Literally, COSD could not secure the pledge for our Cardano stake pool without the Frankenwallet.
I began documenting this standard in the first 4 epochs of the Cardano Shelley era, while creating the stake pool amidst very real fears about placing my entire life savings into a bare Cardano address without being able to know if the system I was working on was compromised.
We'd been "locked down" in a country without commonly available spare computers, so I came up with the idea of generating the stake pool keys on a persistent instance of Ubuntu Linux on a USB connected drive. I realised a modified Linux installation procedure would allow any stake pool operator (SPO) or demanding user to create a "cold environment" without needing the hardware of a second machine.
In that same period there was a sadly famous case of an SPO who was brave & noble enough to admit losing a million ada via an injection of crypto key harvesting malware via a Docker script. So I also chose to avoid shared images and scripts which users would be expected to use — often without being able to identify hackers with similar looking tools. Therefore the evolving Frankenwallet instructions, by contrast, are procedural or educational — outlining a flexible method for everyone to build their own image — rather than downloading a USB-compatible Ubuntu image which would eventually be subverted somehow.

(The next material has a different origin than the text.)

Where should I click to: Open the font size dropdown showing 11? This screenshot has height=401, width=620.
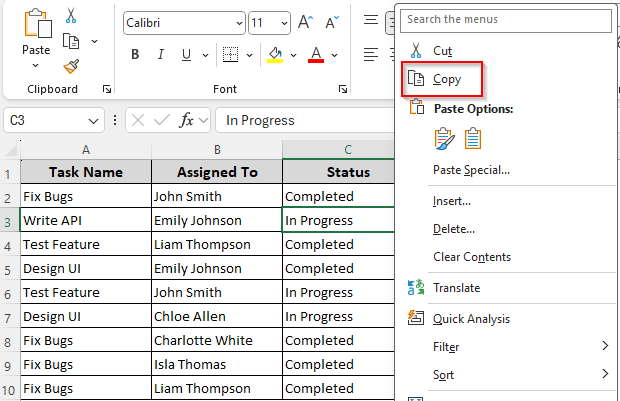(x=284, y=23)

Even if a user's computer is known to be infected with malicious software, and even if the hardware has to be shared with others (like an inner-city library with public computers, or a shared computer in a African village schoolhouse), a safe booting environment for Cardano & other cryptocurrencies can be created with only the cost of a (hopefully fast) USB memory stick and a time commitment to follow these instructions.
Generally the Frankenwallet is offered here as a security sandbox… whether you are using it for simple transaction signing, configuring Cardano operations, or just an an extra partition to isolate your crypto wallet (or any software) from a system with a lower security standard.